**Given task:** Could you swap "Open" for "Launch" in the data, starting at its first line and stopping after the line containing "will tap(33, 30).", and write those lines out again with nothing else changed?

■ ■ ■ ■ ■ ■ ■

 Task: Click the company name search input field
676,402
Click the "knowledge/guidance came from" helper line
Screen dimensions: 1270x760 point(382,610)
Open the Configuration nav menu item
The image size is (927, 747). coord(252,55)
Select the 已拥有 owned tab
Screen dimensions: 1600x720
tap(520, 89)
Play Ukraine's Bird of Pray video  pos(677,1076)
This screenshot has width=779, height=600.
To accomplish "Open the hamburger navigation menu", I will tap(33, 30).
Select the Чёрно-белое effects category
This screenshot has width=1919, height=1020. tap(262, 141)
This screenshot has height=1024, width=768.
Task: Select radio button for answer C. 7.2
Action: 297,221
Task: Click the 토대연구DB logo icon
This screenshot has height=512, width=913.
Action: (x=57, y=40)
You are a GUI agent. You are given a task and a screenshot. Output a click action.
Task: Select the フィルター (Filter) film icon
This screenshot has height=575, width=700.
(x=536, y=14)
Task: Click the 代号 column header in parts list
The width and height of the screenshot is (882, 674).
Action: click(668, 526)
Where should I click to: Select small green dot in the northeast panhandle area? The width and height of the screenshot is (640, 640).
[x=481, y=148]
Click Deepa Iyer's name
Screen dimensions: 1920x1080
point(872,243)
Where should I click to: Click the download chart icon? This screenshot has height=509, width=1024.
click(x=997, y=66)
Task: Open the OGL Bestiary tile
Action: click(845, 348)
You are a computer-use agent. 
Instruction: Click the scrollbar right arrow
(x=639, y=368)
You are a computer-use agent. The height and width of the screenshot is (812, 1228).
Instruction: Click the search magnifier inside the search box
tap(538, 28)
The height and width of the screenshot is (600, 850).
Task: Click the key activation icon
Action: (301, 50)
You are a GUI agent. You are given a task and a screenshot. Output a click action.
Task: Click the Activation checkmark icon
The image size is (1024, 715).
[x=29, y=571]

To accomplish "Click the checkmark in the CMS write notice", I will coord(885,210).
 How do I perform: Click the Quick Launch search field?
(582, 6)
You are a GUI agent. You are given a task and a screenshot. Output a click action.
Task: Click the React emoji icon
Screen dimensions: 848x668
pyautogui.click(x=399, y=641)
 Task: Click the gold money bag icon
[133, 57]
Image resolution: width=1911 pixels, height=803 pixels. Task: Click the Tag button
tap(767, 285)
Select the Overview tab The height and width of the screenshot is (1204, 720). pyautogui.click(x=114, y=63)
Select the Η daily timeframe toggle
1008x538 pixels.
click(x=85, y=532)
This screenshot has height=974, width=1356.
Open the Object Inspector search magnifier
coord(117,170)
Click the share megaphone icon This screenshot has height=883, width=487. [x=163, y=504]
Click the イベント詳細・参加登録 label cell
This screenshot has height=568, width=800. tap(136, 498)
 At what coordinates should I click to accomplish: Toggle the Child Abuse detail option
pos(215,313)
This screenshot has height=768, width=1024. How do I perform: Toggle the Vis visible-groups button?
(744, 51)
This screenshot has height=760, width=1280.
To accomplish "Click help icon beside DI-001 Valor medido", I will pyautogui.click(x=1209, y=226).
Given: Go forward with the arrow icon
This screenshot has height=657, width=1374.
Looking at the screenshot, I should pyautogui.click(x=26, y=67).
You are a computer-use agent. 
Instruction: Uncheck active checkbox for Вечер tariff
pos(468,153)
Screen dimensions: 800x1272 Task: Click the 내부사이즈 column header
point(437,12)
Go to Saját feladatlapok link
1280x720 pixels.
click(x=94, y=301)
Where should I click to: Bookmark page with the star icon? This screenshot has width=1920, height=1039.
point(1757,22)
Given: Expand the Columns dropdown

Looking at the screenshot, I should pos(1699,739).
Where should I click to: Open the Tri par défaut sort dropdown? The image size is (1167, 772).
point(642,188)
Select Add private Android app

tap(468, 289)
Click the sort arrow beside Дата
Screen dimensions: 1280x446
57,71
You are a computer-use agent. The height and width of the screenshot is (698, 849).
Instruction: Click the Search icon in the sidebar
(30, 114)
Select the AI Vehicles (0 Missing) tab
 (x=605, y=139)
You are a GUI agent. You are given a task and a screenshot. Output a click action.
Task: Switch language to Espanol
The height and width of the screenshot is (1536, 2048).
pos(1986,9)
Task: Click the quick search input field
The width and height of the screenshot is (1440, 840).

■ ■ ■ ■ ■ ■ ■

**Result:**
 Task: Click the company name search input field
676,402
Click the "knowledge/guidance came from" helper line
Screen dimensions: 1270x760 point(382,610)
Launch the Configuration nav menu item
The image size is (927, 747). coord(252,55)
Select the 已拥有 owned tab
Screen dimensions: 1600x720
tap(520, 89)
Play Ukraine's Bird of Pray video  pos(677,1076)
This screenshot has width=779, height=600.
To accomplish "Launch the hamburger navigation menu", I will tap(33, 30).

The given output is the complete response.